• **WORK REQUEST**
I would like the line with "Where should I" and every line after it, down to the end of the entries below, output exactly and without pictures.

• • •

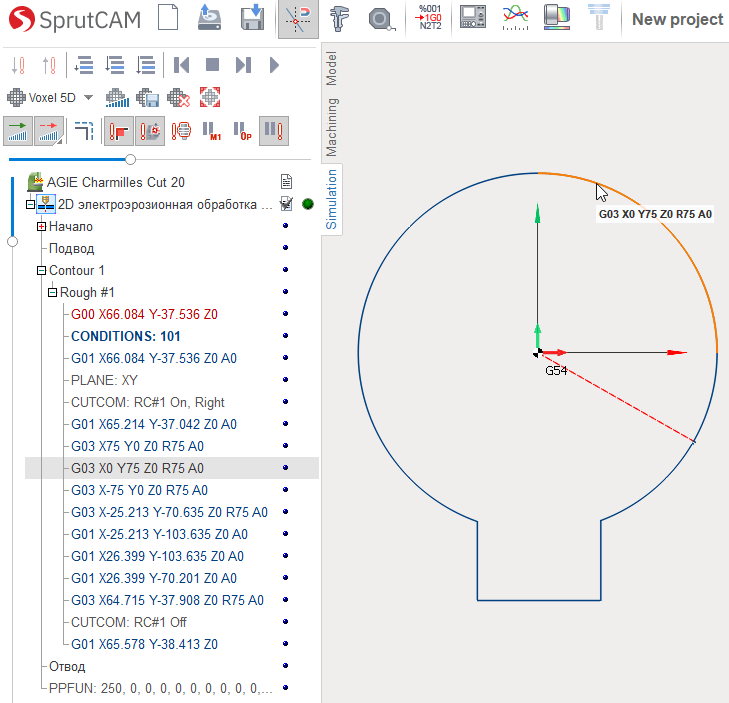Toggle the green status indicator of 2D operation
The height and width of the screenshot is (703, 729).
(x=308, y=204)
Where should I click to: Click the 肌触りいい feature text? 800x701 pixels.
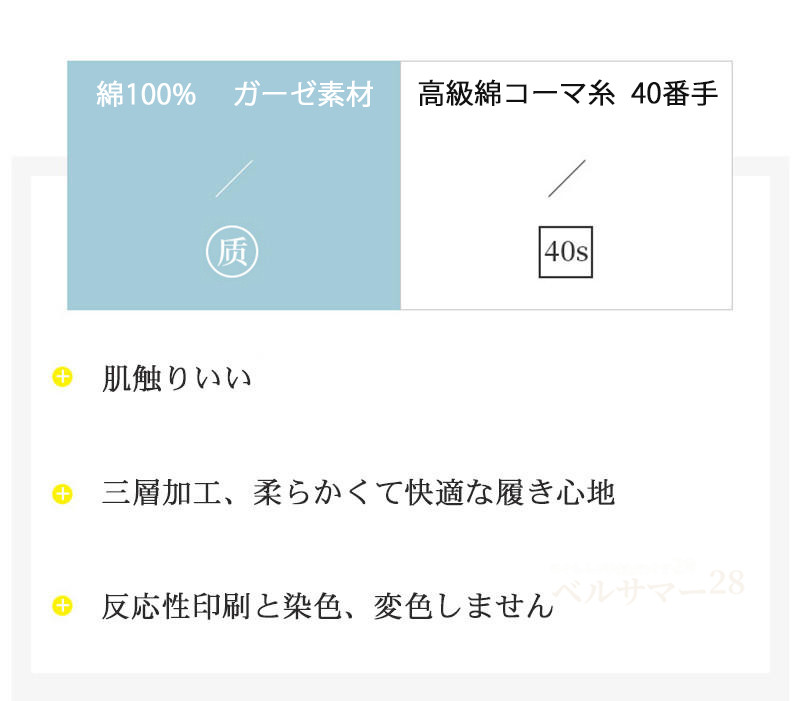(177, 379)
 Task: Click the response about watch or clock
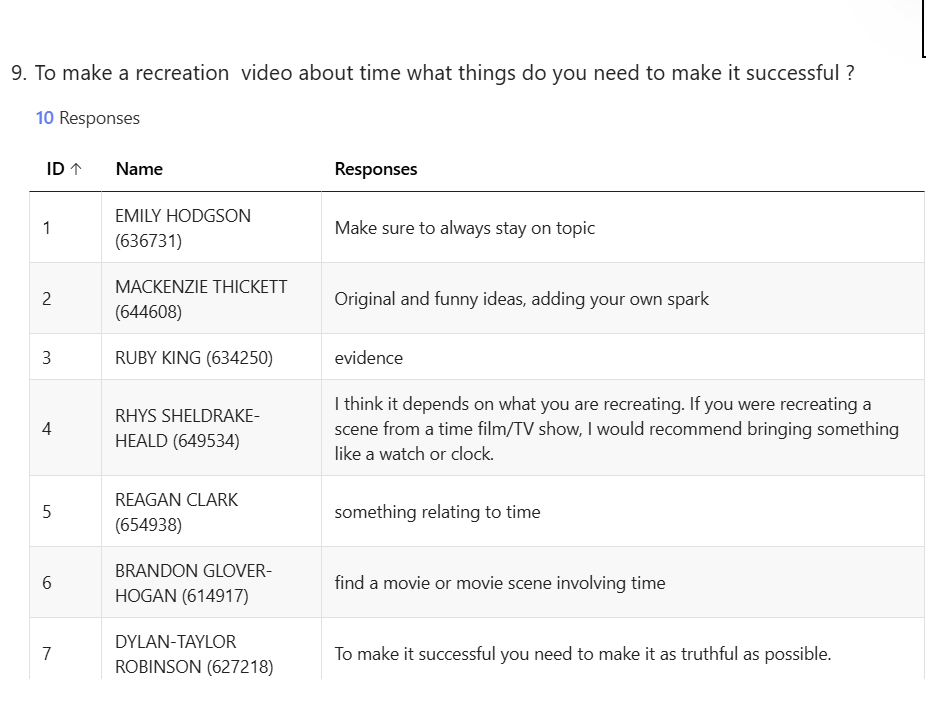tap(617, 429)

• • •

• **EXERCISE RESULT**
Where should I click to: Click the 肌触りいい feature text? 800x701 pixels.
(177, 379)
 Task: Click the response about watch or clock
tap(617, 429)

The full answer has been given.